本研究では自己教師あり学習を腎糸球体分類に適応することで、最小限のラベル付けでも高い性能で疾患分類を行うことができることを示しました。自己教師あり学習を用いることでデジタル病理学における深層学習の応用の効率化が進み、さらなる発展を遂げることが期待されます。

研究者コメント

<松井 功 講師のコメント>

医療AIの開発には大規模なラベルつきデータの収集が必要ですが、大量の医療画像に診断ラベルをつけるのは困難であり、医療AIの開発を妨げています。本研究では日々の臨床業務において蓄積されるラベルなしデータをAIの学習に活用するために「自己教師あり学習」を用いました。
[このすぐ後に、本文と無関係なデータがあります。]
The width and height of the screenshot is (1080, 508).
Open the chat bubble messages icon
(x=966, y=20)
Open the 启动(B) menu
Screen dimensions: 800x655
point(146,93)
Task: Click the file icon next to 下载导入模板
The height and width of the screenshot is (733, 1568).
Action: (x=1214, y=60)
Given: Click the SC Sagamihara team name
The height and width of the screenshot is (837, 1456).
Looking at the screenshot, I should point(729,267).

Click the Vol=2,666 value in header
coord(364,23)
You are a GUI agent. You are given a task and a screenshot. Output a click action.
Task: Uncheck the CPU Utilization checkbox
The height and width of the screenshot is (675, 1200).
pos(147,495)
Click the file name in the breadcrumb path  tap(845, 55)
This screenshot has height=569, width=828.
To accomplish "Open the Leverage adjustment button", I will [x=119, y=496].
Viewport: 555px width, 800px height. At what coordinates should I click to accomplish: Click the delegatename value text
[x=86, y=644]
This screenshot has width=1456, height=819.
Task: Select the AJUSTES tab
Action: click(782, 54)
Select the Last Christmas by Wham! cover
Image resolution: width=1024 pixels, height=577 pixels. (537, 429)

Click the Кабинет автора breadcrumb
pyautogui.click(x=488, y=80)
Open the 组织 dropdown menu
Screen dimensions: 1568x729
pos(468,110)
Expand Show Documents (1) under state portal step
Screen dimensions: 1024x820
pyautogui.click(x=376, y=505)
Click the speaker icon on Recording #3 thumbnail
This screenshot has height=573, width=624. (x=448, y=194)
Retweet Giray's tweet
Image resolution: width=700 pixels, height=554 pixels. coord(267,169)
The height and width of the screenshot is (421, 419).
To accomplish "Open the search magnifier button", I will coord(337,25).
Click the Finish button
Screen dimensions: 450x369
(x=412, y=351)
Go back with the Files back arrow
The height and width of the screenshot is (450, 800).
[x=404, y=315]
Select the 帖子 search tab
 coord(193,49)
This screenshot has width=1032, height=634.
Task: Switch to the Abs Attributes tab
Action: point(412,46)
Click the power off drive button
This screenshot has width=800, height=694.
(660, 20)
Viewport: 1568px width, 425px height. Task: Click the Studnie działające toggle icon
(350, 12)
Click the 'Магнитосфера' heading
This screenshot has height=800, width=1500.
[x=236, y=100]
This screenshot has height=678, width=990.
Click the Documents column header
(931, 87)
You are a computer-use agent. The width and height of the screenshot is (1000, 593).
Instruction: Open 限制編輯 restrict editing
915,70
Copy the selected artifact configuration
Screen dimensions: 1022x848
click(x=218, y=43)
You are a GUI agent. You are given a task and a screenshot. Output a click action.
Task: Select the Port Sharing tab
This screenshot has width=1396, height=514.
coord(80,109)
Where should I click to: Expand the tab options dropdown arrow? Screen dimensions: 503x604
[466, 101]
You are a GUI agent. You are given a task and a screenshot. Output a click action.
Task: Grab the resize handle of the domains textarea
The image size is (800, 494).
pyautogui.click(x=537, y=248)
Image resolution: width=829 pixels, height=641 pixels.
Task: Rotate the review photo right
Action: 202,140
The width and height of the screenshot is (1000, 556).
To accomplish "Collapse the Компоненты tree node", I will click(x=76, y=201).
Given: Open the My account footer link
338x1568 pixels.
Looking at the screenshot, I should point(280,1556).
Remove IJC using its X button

これによってより効率的に医療AIの開発が進んでいくことを期待しています。

用語説明

※1 自己教師あり学習
ラベルのないデータを使用して、下流のタスク(本研究では疾患分類や臨床パラメータ分類)に有用な表現を得るための機械学習の手法の一つ。

※2 主成分分析(PCA)
多数の変数を持つデータから最も重要な情報を抽出し、より少ない新しい変数(主成分)に要約する統計手法で、データの解釈を容易にする

※3 ImageNet
画像認識の研究で用いるために設計された大規模な一般画像のデータセット

※4 受信者動作特性曲線下面積(ROC_AUC)
横軸に偽陽性率、縦軸に真陽性率をプロットし、曲線が上に凸なほどモデルの性能が高いことを示し、AUC(曲線下の面積)が1に近いほど、モデルの予測力が優れていることを示す

特記事項

本研究成果は、2024年10月9日(水)(日本時間)に米国科学誌「Journal of the American Society of Nephrology」(オンライン)に掲載されました。

【タイトル】

“Self-supervised learning for feature extraction from glomerular images and disease classification with minimal annotations”

【著者名】

安部政俊, 2,新岡宏彦3,松本あゆみ2,勝間勇介2,今井淳裕2,奥嶋拓樹2, 尾崎晋吾4, 藤井直彦4, 岡一雅5, 坂口悠介, ,井上和則,猪阪善隆,松井功*2(*責任著者)

  1. 大阪大学 医学部医学科
  2. 大阪大学 大学院医学系研究科 腎臓内科学
  3. 九州大学 データ駆動イノベーション推進本部 健康医療DX推進部門
  4. 兵庫県立西宮病院 腎臓内科
  5. 兵庫県立西宮病院 病理診断科

DOI:10.1681/asn.0000000514

本研究は、鷹野学術振興財団 鈴木万平糖尿病財団 島津科学技術振興財団 西川医療振興財団の助成を受けて行われました。

本件に関して、オンラインにて記者発表を行いました。